● Qué hacer: Retoma el relato sobre Norbey y la violencia en su municipio justo después de su última oración.

● Texto proporcionado:
La esperanza de retomar los cultivos, el ganado y la dicha del campo duró muy poco. En 2004, un explosivo mató a varios de los vecinos de los Giraldo y el temor los hizo regresar al casco urbano del municipio.

 

Las reglas, cuenta Norbey, eran muy sencillas: “El que vivía en el campo no podía bajar al pueblo, y el que vivía en el pueblo no podía subir al campo. Los que no se morían, se volaban, y los que nos quedábamos teníamos que adaptarnos”.

 

Pero acostumbrarse era difícil cuando incluso llevar alimentos a casa era riesgoso. “Los grupos pensaban que uno estaba transportándole comida a los de otros bandos y se la quitaban o lo mataban”, cuenta Norbey, quien entonces escuchó que en las Autodefensas pagaban $ 350.000 mensuales a quienes se unían.

 

Reconoce que la presión económica lo cegó y no tuvo más opción que ponerse el uniforme y las botas en el Bloque Héroes de Granada.

Registros guardados:
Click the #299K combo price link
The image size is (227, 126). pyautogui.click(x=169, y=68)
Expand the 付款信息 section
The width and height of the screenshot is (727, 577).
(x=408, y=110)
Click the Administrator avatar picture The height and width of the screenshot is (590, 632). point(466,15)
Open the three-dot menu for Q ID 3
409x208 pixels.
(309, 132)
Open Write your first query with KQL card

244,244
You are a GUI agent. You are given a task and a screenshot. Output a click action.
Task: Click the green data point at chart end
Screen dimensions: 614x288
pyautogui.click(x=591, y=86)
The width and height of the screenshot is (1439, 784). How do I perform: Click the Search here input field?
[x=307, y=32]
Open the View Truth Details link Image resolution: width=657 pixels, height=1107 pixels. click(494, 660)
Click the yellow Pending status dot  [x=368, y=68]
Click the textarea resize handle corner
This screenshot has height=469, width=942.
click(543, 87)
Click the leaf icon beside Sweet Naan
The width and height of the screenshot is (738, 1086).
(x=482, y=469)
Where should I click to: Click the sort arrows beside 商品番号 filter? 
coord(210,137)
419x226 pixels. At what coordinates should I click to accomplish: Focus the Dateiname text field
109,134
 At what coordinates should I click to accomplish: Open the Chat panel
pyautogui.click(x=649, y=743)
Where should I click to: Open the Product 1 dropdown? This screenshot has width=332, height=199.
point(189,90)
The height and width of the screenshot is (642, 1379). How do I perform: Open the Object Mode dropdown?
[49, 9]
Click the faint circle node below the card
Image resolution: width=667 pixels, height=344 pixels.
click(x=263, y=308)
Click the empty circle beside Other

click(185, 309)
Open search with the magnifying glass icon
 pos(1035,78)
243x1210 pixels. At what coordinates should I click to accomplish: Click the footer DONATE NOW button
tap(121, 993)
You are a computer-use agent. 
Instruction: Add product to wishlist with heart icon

● Resultado:
Norbey dice que se le han borrado fragmentos de su participación en el paramilitarismo y que apenas tiene visos de lo acontecido el 19 de mayo del 2005.

 

Ese día (no recuerda a qué hora, ni en qué condiciones), custodiaba con otros paramilitares los alrededores de la vereda San Blas.

 

¡Bang! En casa de los Giraldo sintieron el estruendo y a los pocos minutos un vecino llegó con la noticia para Ester: “¡Su esposo pisó una mina!”.

 

Norbey pensó que se iba a morir. Dice que sintió cada segundo el dolor, que en ningún momento quedó inconsciente y que desde el instante del accidente sabía que había perdido la pierna izquierda. No tiene claro quién lo ayudó, pero recuerda el desespero, y a secas dice que prefiere no hablar más.

 

–¿Por qué?

 

–Porque no me gusta pensar en eso. Pensar en eso es muy maluco.

 

Los días en Los Sauces

 

Una tarde de jueves en Los Sauces, en esa callecita estrecha frente al cementerio municipal de San Carlos, la vida de sus huéspedes parece apacible.

 

Si alguien toca la puerta de un vecino que está ausente a esa hora, los demás se asoman por los ventanales y preguntan en qué pueden ayudar porque tal o tal no está en casa.

 

La mayoría se conocen desde hace 15 años, cuando el Gobierno les dio una casa allí, en reemplazo de la que habían perdido por algún desastre natural.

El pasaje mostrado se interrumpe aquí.